政府・企業の利便性が飛躍的に向上すると期待されています。
2.デジタルガバメントが推進される背景
「デジタルガバメント」が推進される背景を紹介します。
2008年から日本の人口が減少し始めています。
そのため少子高齢化の進行に伴う生産年齢人口の減少・都市圏への人口集中などにより、存続が厳しい地方自治体が現れました。
この状況では、住民一人ひとりのニーズにあった行政サービスができないと危惧されます。
社会構造の変化に伴う諸課題を解決するためには、デジタル技術の利活用が不可避に至りました。
第1に「デジタルガバメント」の目的を紹介します。
従来の紙媒体による行政の手続きをデジタル化する取り組みは進められてきましたが、政府主導ではありませんでした。
上記に対して「デジタルガバメント」は、単純に情報システムを導入すること・手続きをオンライン化することではありません。
既存の仕組みをイニシャライズして、デジタル技術を再構築して、官民の生産性を非効率にさせる因子を除去します。
デジタル化により良質な行政サービスを提供して、新たな社会基盤を築くことが目標です。
第2に「デジタルガバメント」の現状を紹介します。
従来の手続きをデジタル化する取り組みは進んでいますが、インターネット経由やオンラインによる申請は進んでいません。
特に地方自治体は、オンラインの行政手続きの利用率は、約半数程度が現状です。
要因は、市区町村役場の窓口へ紙媒体で申請する規定、申請書のフォーマットに統一性がないことです。
さらに、システムの利用の煩雑さが影響しているようです。
「デジタルガバメント」を推進するために、インターネット経由・オンラインの手続きを利用した住民にインセンティブを付与すること(たとえば、マイナポイントなど)・情報システムを再構築することなど、オンライン化を阻む因子を除去する取り組みが始まっています。
3.デジタルガバメントの実行計画
「デジタルガバメント」の実行計画を紹介します。
日本政府は4年前の2017年5月に「デジタルガバメント推進方針」を策定しました。
方針の骨子は、行政のあり方をデジタル前提にした見直しをすることです。
その策定案は、2年後の2019年12月に「デジタルガバメント実行計画」が閣議決定されました。

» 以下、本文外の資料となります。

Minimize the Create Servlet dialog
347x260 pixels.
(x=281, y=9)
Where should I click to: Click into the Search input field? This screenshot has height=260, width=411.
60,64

「デジタルガバメント」実行計画は、新型コロナウイルス感染症への対策を進めるなかで不十分・不明瞭な手続き改善する要件を踏襲して、2020年12月に改定しました。
実行計画のなかには、デジタル庁の新設があり、2021年9月に開庁しました。
他の計画は、①行政手続きのデジタル化、②個人・法人関係の申請手続きのワンストップサービス推進、③マイナンバーカードの普及促進が示されています。
上記③のプライオリティが高いとされています。
4.デジタルガバメントのメリット
「デジタルガバメント」のメリットを紹介します。
第1に申請手続きのワンストップサービス化の実現です。
ワンストップサービスは、一回の申請で複数の行政手続きが完了できるサービスをいいます。
今までは、縦割り組織でしたので、担当の窓口が分業していました。
住民・企業担当者は、複数の所管施設・複数の窓口をめぐる必要がありました。
ワンストップサービスは、各種手続きにかかる手間を大幅に削減することが可能になります。

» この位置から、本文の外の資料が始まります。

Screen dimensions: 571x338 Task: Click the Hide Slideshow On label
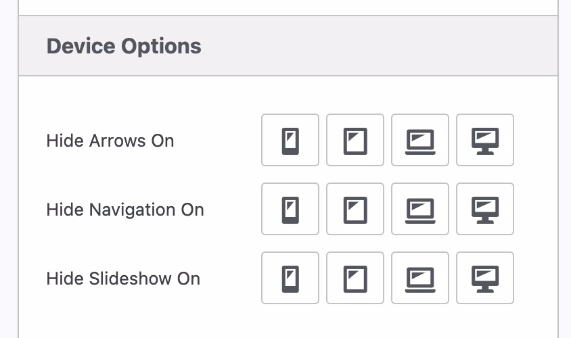pos(123,279)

「デジタルガバメント」のワンストップサービス適用範囲予定は、個人の子育て・介護、引越し、死亡・相続の手続きです。
企業・団体は、法人の設立や登記変更、企業が行う従業員の社会保険・納税の手続きです。
第2に「Society5.0」の実現です。
「Society5.0」とは、仮想空間と現実空間を最先端のデジタル技術を活用して高度に融合させ、社会課題の解決と経済発展の両立を目指す社会を指します。
(参考:政府CIOポータル)「デジタルガバメント」実行計画を進めていくうえで「Society5.0」が前提です。
「Society 5.0」が目指すイメージは、「IoT」機能により人とモノとをつなげます。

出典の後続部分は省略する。